1. Through the Looking Glass
    Through the Looking Glass
    By Allison Rothrock
  
​I try to avoid both the cliché and the innovation, but that was all I reduced her to, and all I remember her as.  
 

Her skin was battle-bruised, her hair Medusan - coils tar-black as the East River carved ravines into plum-blue shoulders. One of those who wore fear like anger, who drank men like liquor and women like wine. Prayed to God on Thursdays when college students got free admission, wavering in front of Gentileschi’s Judith.  
 

My museum (though I didn’t “own” it in your sense of the word) had bargained vigorously for the thing, and it hung oppressively on the top floor, a bitter reminder. Judith plunging her hands into gore, wringing violence and justice in God’s name. I hated it, hated that I knew I was destined, like any other man, to this retribution. I always swept the floor beneath it the fastest.  
 

I lived in a self-contained, subterranean world, when time undulated and blurred the careful arithmetic of the city. Silence pulsing and pulpy. Sometimes I tried to grasp its weight in my palms, felt its sweaty quivering.
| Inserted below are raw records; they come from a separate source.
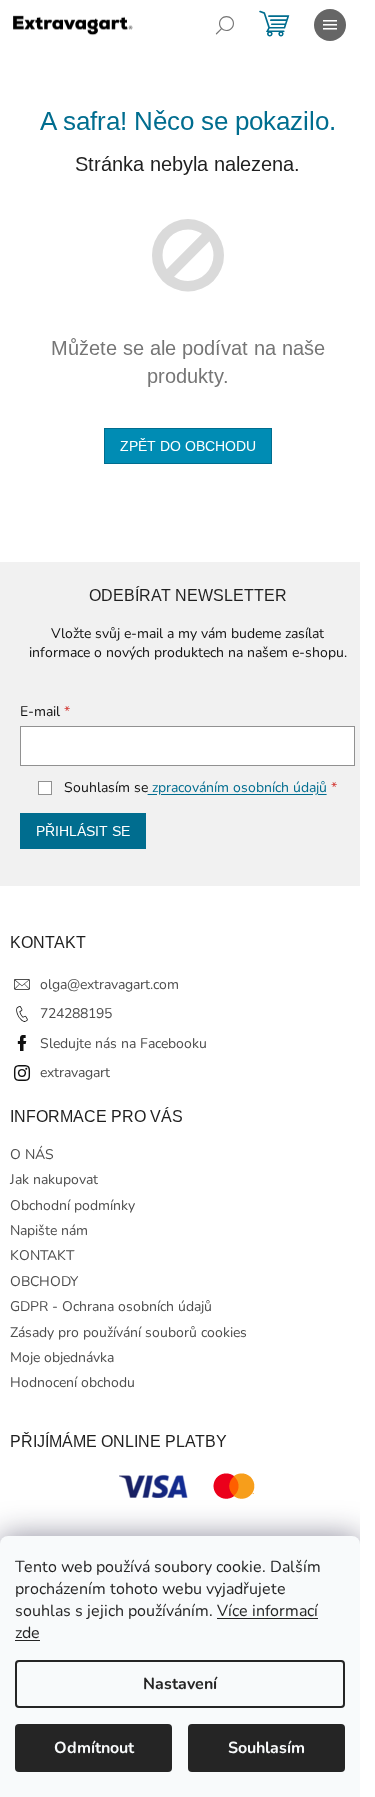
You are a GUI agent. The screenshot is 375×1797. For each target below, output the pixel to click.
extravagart (75, 1072)
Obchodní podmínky (72, 1205)
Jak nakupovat (54, 1179)
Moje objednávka (62, 1357)
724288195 (76, 1013)
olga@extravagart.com (109, 984)
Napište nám (49, 1230)
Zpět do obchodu (188, 446)
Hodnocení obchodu (72, 1382)
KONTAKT (42, 1255)
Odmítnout (94, 1748)
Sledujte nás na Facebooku (123, 1043)
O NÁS (32, 1154)
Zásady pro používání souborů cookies (128, 1332)
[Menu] (330, 25)
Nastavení (180, 1684)
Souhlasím (266, 1748)
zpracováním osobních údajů (237, 787)
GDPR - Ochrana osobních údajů (111, 1306)
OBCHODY (44, 1281)
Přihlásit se (83, 831)
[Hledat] (225, 25)
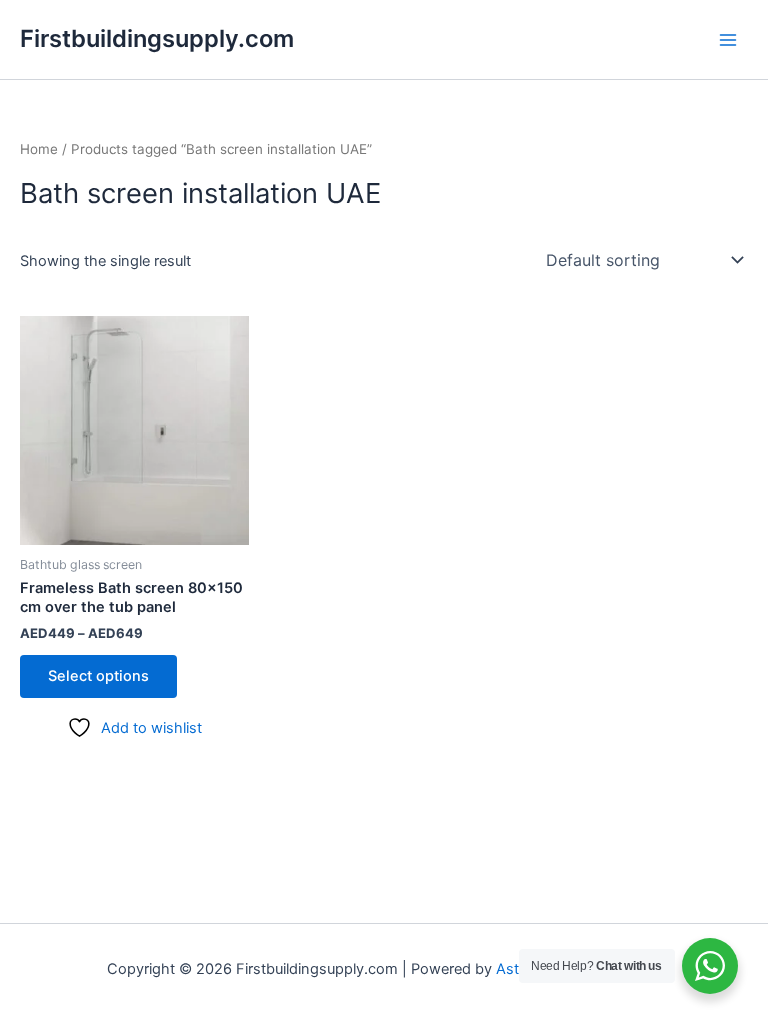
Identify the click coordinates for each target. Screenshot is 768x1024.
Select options (98, 676)
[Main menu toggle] (728, 39)
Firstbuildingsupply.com (157, 38)
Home (39, 149)
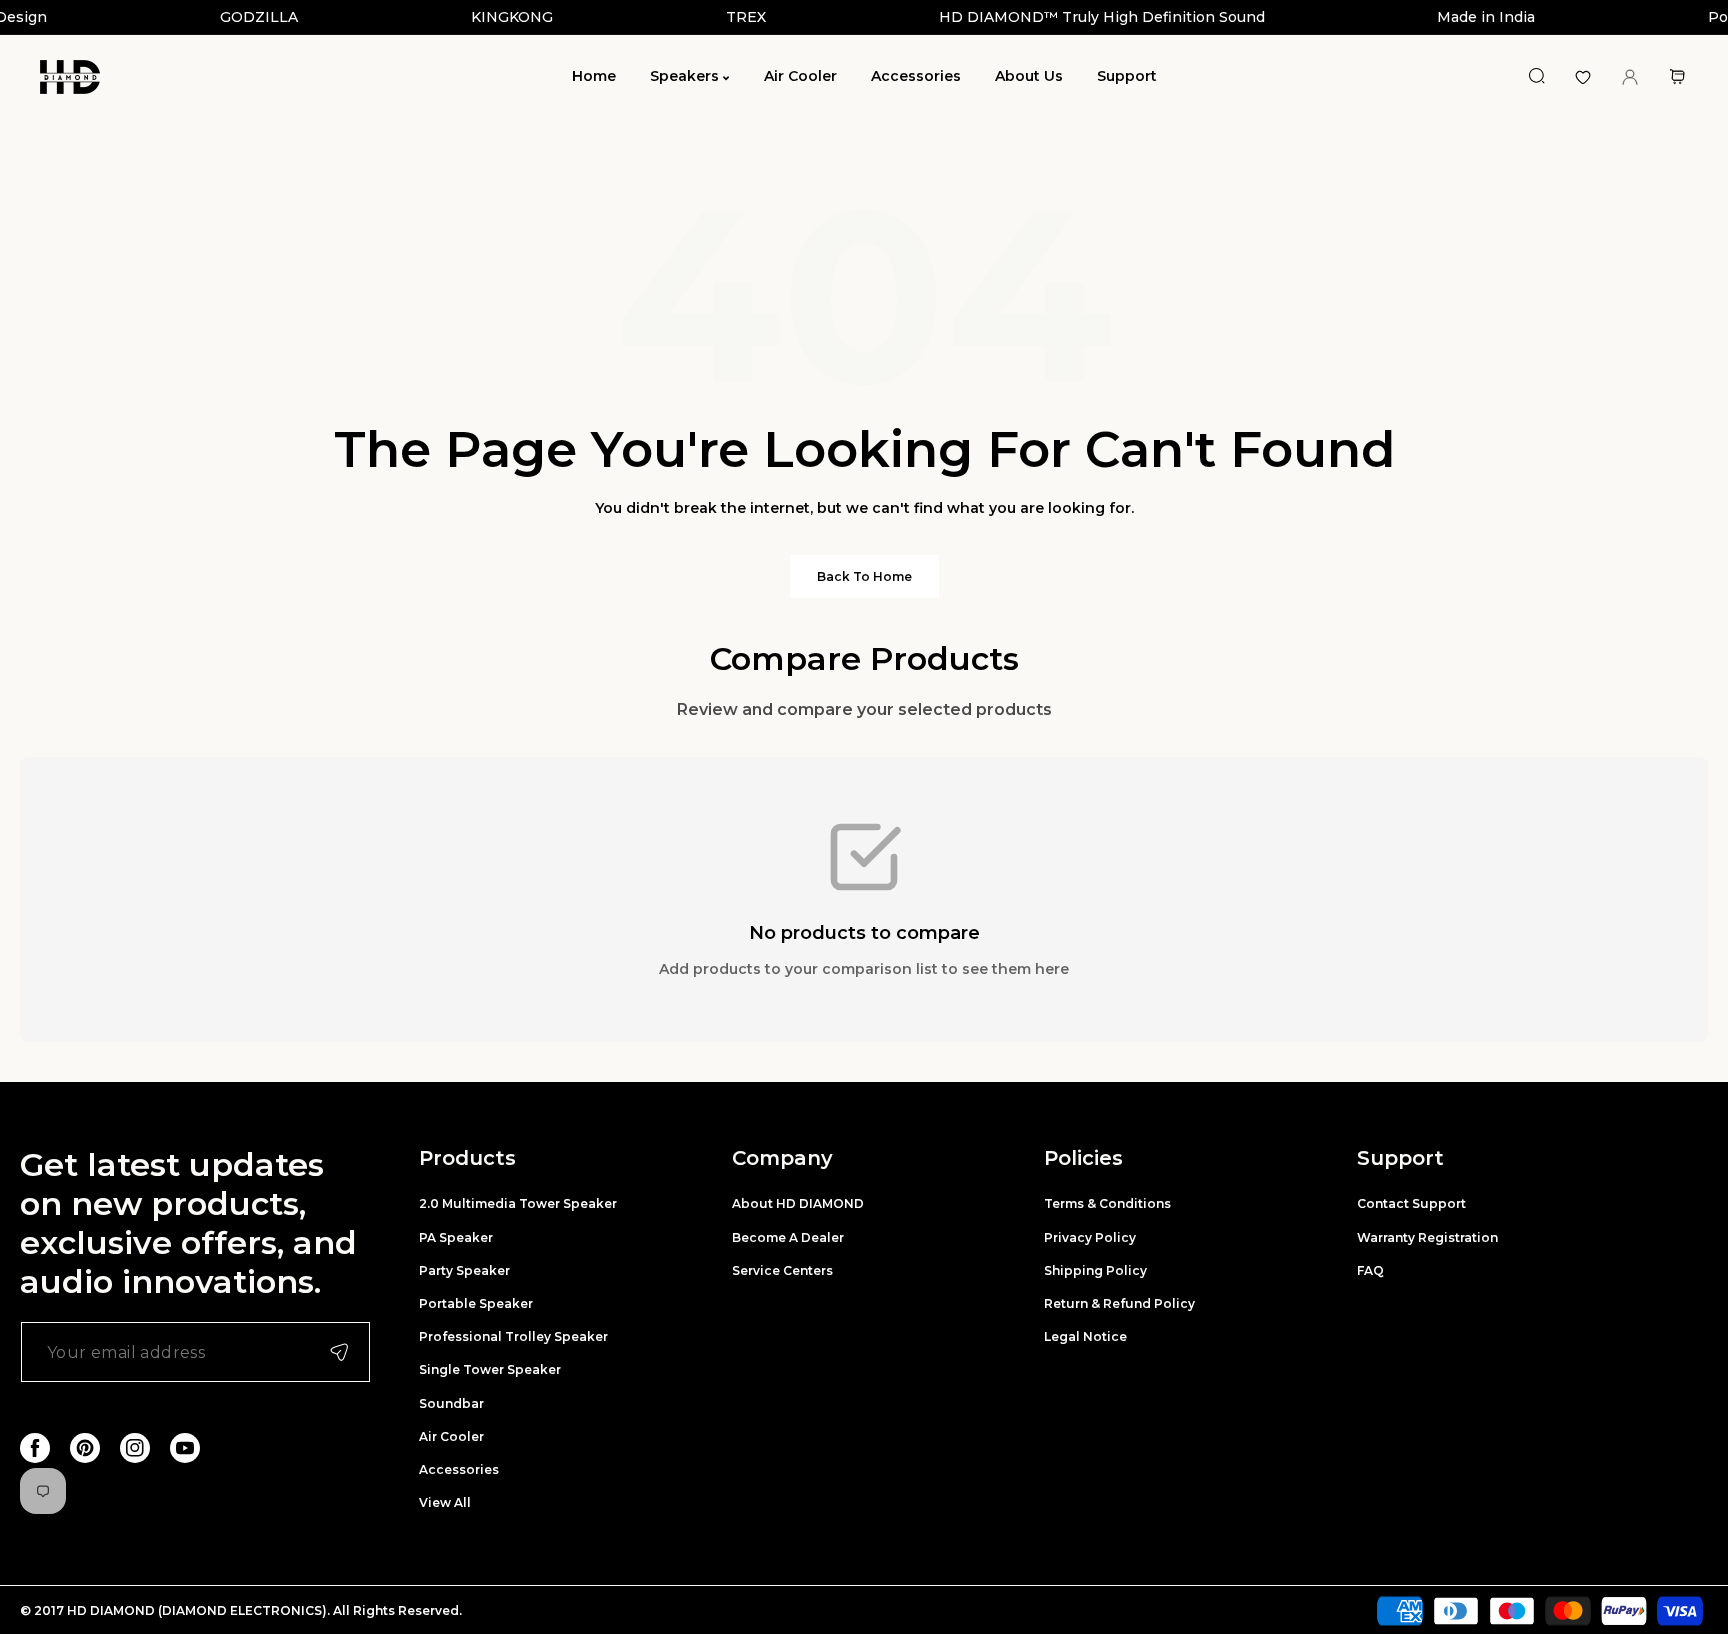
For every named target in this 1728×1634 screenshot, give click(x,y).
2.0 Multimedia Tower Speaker (518, 1203)
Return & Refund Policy (1119, 1303)
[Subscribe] (339, 1352)
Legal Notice (1085, 1336)
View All (445, 1502)
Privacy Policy (1090, 1237)
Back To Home (864, 576)
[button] (1676, 76)
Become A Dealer (788, 1237)
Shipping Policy (1095, 1270)
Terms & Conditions (1107, 1203)
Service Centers (782, 1270)
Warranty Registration (1427, 1237)
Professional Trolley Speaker (513, 1336)
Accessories (459, 1469)
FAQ (1370, 1270)
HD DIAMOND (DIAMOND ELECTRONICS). (200, 1610)
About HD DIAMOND (798, 1203)
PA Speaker (456, 1237)
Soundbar (451, 1403)
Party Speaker (464, 1270)
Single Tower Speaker (490, 1369)
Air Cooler (451, 1436)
Under the trembling glimmer of the streetlights, once I had stuck a silver pin through my tongue while everybody watched and nobody saw.  
 

And I never spoke to her, just watched her apparition, her body pixelated and half-formed under fluorescent lighting. Her eyes fixed on me, once, and carefully slid away. Sometimes I think that none of us really exist, or that I’m just disappearing so slowly that I can taste it. She smelled like nothing, stale.  
 

That, really, is why I began to dream of her with fevered obsession. She would rise clothed in lemon rind or laurel leaves and press her fingers into the hollows of my face. Her fingertips would sink further and further, until she had thrust her entire forearm through my forehead, yet she felt nothing.  
 

I felt silence.  
 

Last night, I dreamed of her choking on my name. What my name was, I don’t remember, and I won’t tell you. She wasn’t here today, on her knees in front of justice. Sometimes I think that she never existed except between my palms. Sometimes I think I was once a child, thrust into boyhood, I remember the iron tang of summer air and swimming in the creek.  
 

Childhood is just prerequisite violence, blood before salt. 
 

My museum is going out of business. When I lick Judith’s fingers, I taste her desperation and resolution, but can’t feel the man’s life ebbing away. My wretched throat convulsing. I haven’t eaten since I swallowed that silver pin.  
 

My museum holds a sterile, sacrosanct past. It is essential to forget that Picasso drove two women to madness and two more to suicide. Hold your tongue between your two fingers.  
 

When I press my fingers into my body - the mountain range of my ribcage, the mucous membrane of my nose - I press my father’s words into my being. My mother forced face-down into the dirt, a marble clasped  between her teeth.  
Quiet, boy. You’ll get what’s coming to you.  
 

Sunlight punishing my back as I fled daylight. The earth jangling and jagging and skittering away. I think that my mother lingers over my body like Judith over the man, in the breathless seconds before her soul's flight. Silent and gasping, a burnished wound picked over to exposed tendons, bewildered affliction.